Interface element records:
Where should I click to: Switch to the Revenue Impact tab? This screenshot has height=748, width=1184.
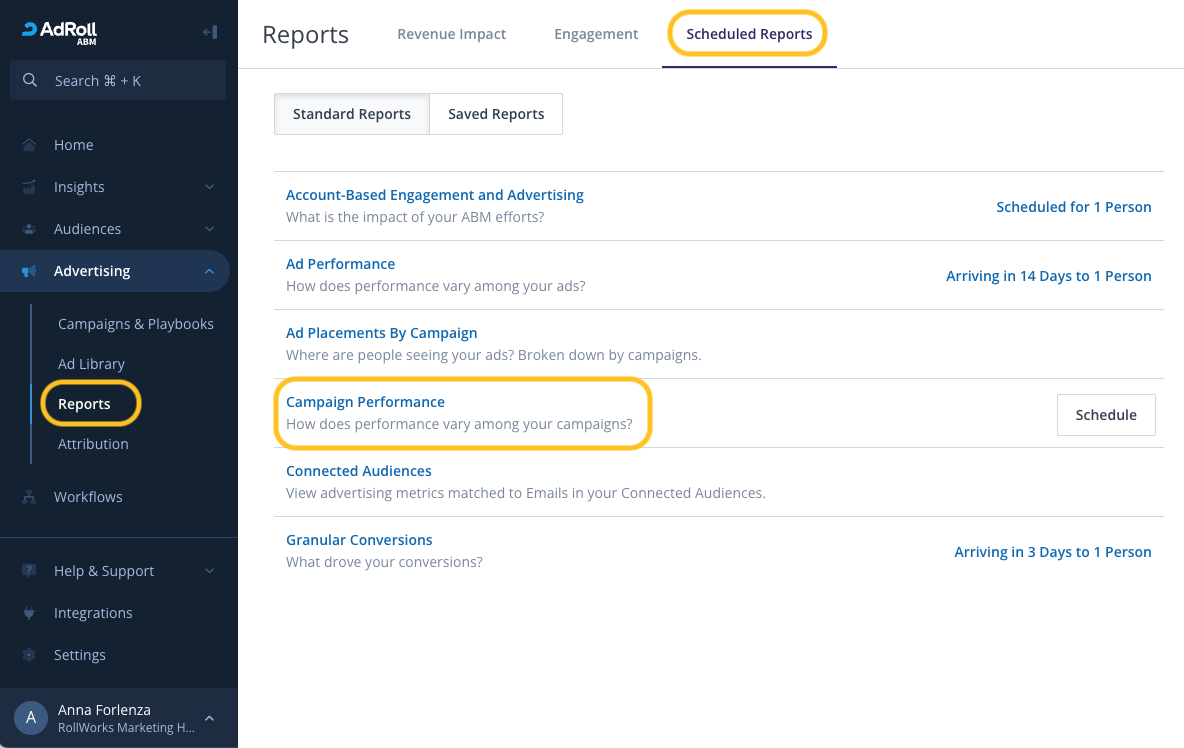pyautogui.click(x=451, y=33)
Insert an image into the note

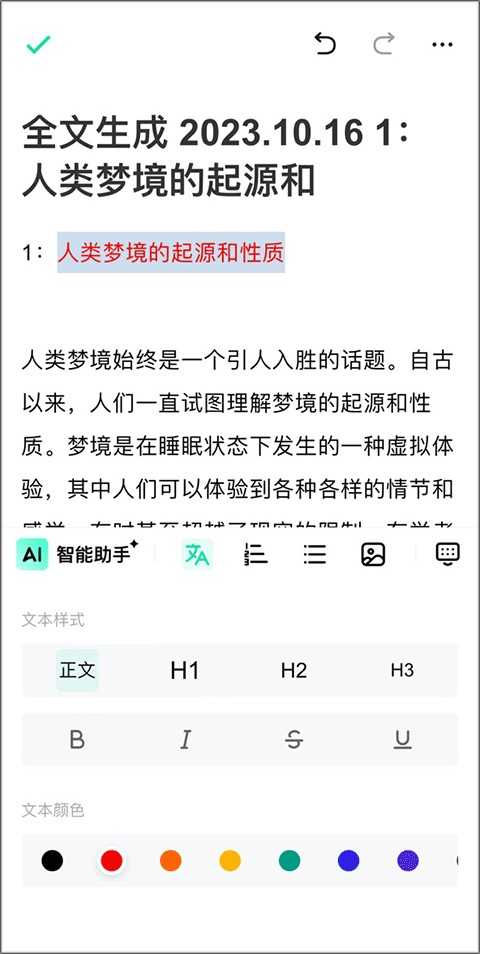[373, 554]
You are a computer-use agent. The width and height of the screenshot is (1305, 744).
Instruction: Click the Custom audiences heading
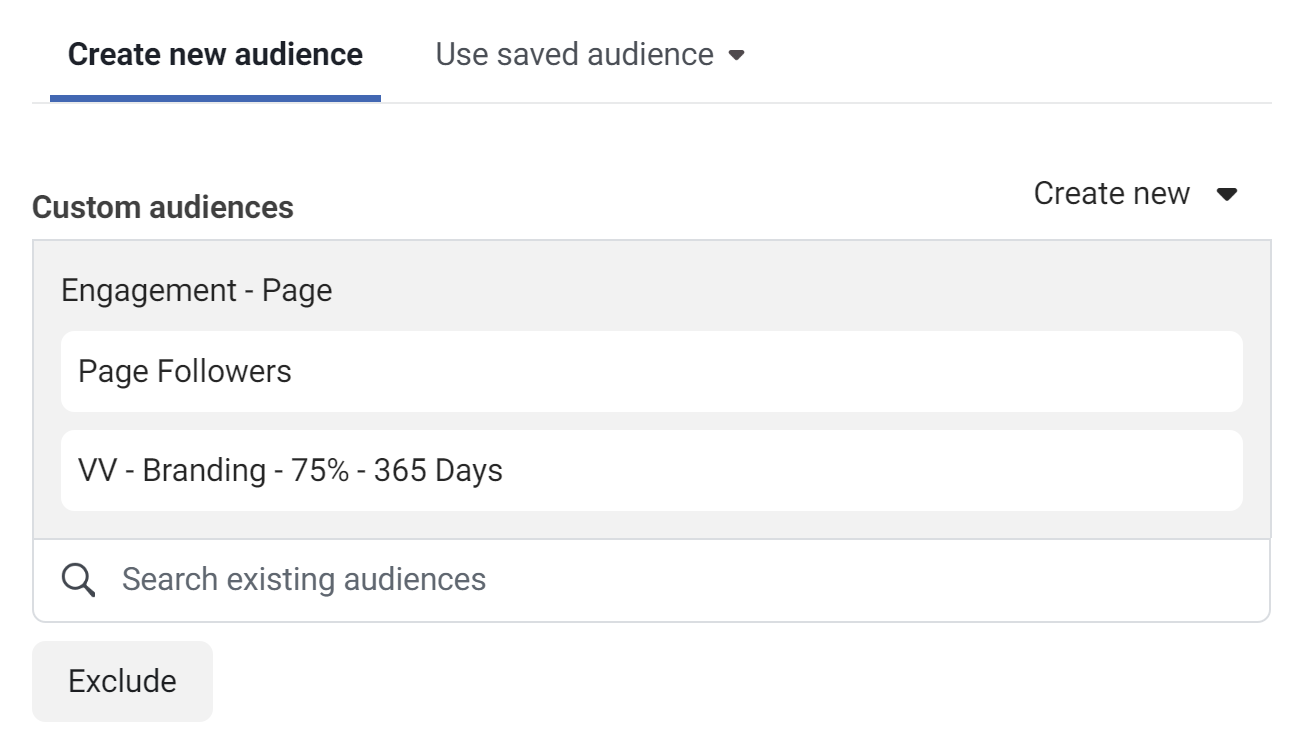point(163,208)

Directions -
Resize the items above by rewriting every line, requests included, with each click coordinate in the answers multiplied by 0.3 and rounded to a whole number, halves rounded up. Leave the numbers in the requests unchanged, and don't include the pictures in your answer.

Answer to this task -
Where should I click to: Switch to the Revenue Impact tab? This screenshot has height=748, width=1184.
pyautogui.click(x=135, y=10)
Insert an image into the note

[112, 166]
You are a computer-use agent. The width and height of the screenshot is (1305, 744).
Instruction: Click the Custom audiences heading
point(49,62)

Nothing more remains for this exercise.